Analyzing the U.S. Housing Market in the Early Days of COVID-19
Jeff Andrews writes on the housing market context into which the pandemic has emerged:
Historically low inventory and rock-bottom mortgage rates would normally set the stage for a highly competitive homebuying season. While recessions normally have only a minor effect on the housing market, the coronavirus is making life and markets anything but normal.
Citing a literature review by Zillow published earlier in March, the history of past pandemics suggest that the pandemic will have the effect of freezing the housing market. To put it bluntly: prices don’t drop when no one is buying houses.
Andrews also notes that the moratorium on foreclosures, announced by President Trump last week for mortgages backed by Freddie Mac, Fannie Mae, and the Federal Housing Administration (FHA), will help in preventing the bottom from falling out on the real estate market like it did in 2008.
Among the other concerns mentioned by Andrews in the article are the supply chains for the housing construction industry, which could be interrupted by the coronavirus and thus delay a recovery in the sector.
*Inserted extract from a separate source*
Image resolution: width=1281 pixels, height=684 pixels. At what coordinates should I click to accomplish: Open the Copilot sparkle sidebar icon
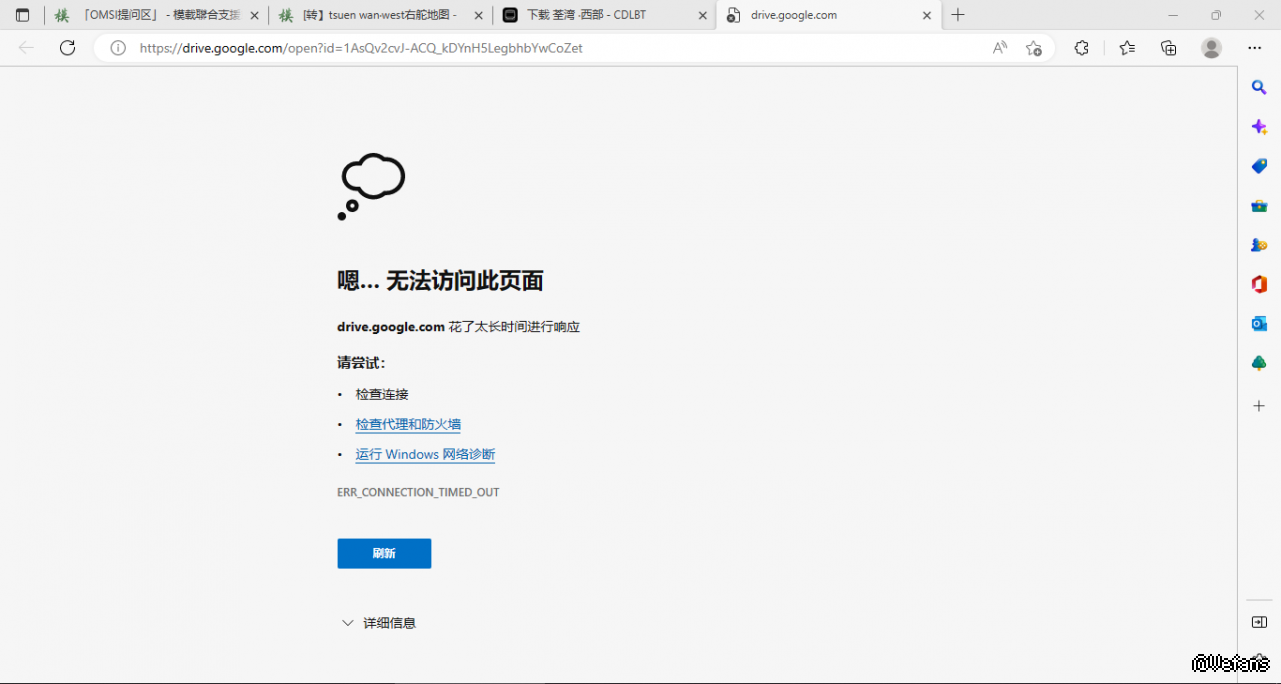(1259, 127)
A decline in housing production would, according to Andrews, exacerbate the housing shortages that existed before the coronavirus struck.
Perhaps the one clear takeaway from this article is how different the current situation is from the housing crash of the Great Recession. Andres explains:
It’s hard to forget the recent history, but while the 2008 financial crisis saw both the housing and stock markets drop in tandem, this was an aberration in so many ways; the housing market crash was ultimately the cause of the stock market crash. Typically the housing market isn’t tied to swings in the stock market, because people don’t buy houses purely as an investment. Housing is a basic need, and the decision to buy one is usually prompted by entering a new stage of life.